Ovide, dans son exil, travailla au poème des Fastes, commencé avant sa disgrâce. Cet ouvrage, qui devait avoir douze livres, n'en a que six : l'auteur n'a-t-il jamais écrit les six derniers, ou bien sont-ils perdus ? Ces deux opinions ont été soutenues, et, ce qui peut étonner, chacune a invoqué pour elle l'autorité du même vers des Tristes, le seul qui fasse mention des Fastes. Heinsius conjecture que les derniers livres, s'ils furent composés, étaient déjà perdus au commencement du quatrième siècle, parce que Lactance, dans ses Institutions divines, n'a tiré que des six premiers livres les citations qu'il emprunte à ce poème. Les Fastes, malgré cette lacune, sont les annales les plus pleines de l'antiquité, dont l'auteur nous fait connaître, dans sa poésie riche et brillante, les cérémonies religieuses, les institutions, les fêtes, les traditions sacrées, les croyances populaires. « Ovide, » a-t-on dit, possède la science de l'aruspice et du grand prêtre, et c'est avec raison qu'un écrivain du moyen âge appelle les Fastes un martyrologe (martyrologium Ovidii de Fastis) ; c'est en effet comme le Livre des Saints de l'antiquité, et pour ainsi dire sa légende. » Quelques modernes ont pensé que c'est le plus parfait des ouvrages d'Ovide.

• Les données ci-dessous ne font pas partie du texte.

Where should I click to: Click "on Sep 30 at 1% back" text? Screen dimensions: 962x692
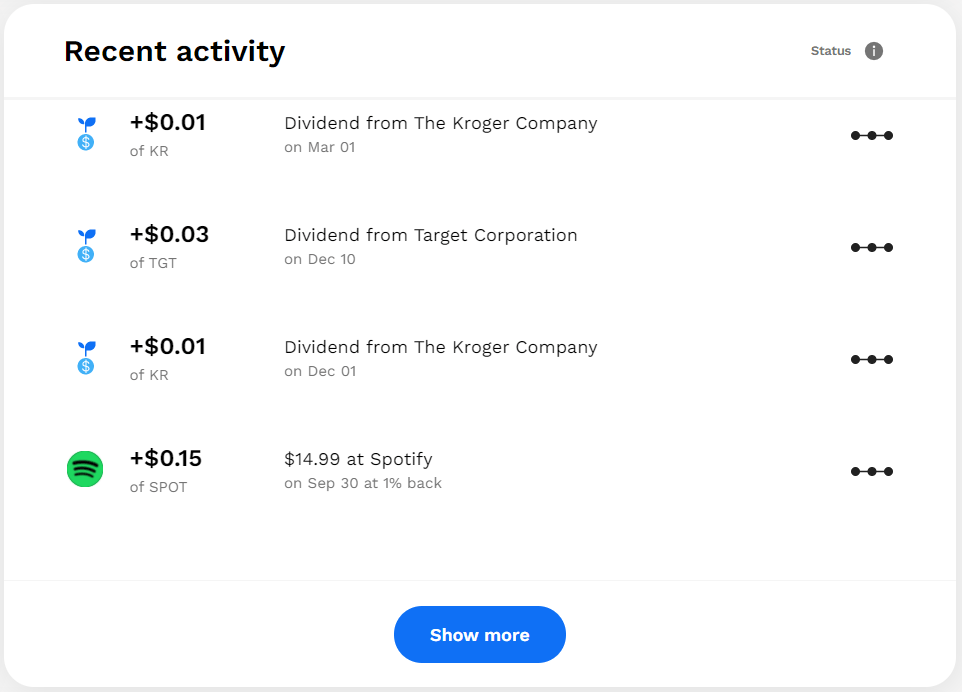pos(363,484)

Mais l'opinion proclame comme son chef-d'œuvre le poème des Métamorphoses, auquel l'auteur lui-même, dans les vers plus vrais que modestes qui le terminent, a promis une glorieuse immortalité. Sa disgrâce subite ne lui avait pas permis d'y mettre la dernière main, et il le retoucha, ainsi que les Fastes, dans les longs loisirs de son exil. Où ne se trouve pas l'éloge, maintenant épuisé, de ce poème, la Bible des poètes, comme on l'appelait dans le quinzième siècle ? Les uns en ont admiré le plan, aussi vaste que bien rempli, dans lequel se déroule à nos yeux l'histoire la plus complète et la plus attachante des croyances et des divinisations philosophiques de l'antiquité païenne ; les autres, l'unité, si difficile à maintenir au milieu de l'inconcevable variété d'événements, de personnages et d'idées qui s'y pressent, l'ordre et l'harmonie qui y règnent, dans ce désordre apparent, et avec cette liberté d'une imagination inquiète et mobile ; la solidité de cette trame si longue, où se tiennent, sans se confondre, les fils déliés qui la composent ; ceux-ci, l'érudition prodigieuse qu'atteste un tel ouvrage, et ils ont cité, faisant grâce du nom des autres, jusqu'à quarante-huit auteurs comme étant les sources principales auxquelles a puisé Ovide ; ceux-là enfin, les grâces infinies de la diction, la richesse du style et l'inépuisable variété d'expressions, si nécessaire dans un poème de douze mille vers. Tous ces mérites ont fait justement l'admiration des critiques, et feront à jamais celle des siècles futurs.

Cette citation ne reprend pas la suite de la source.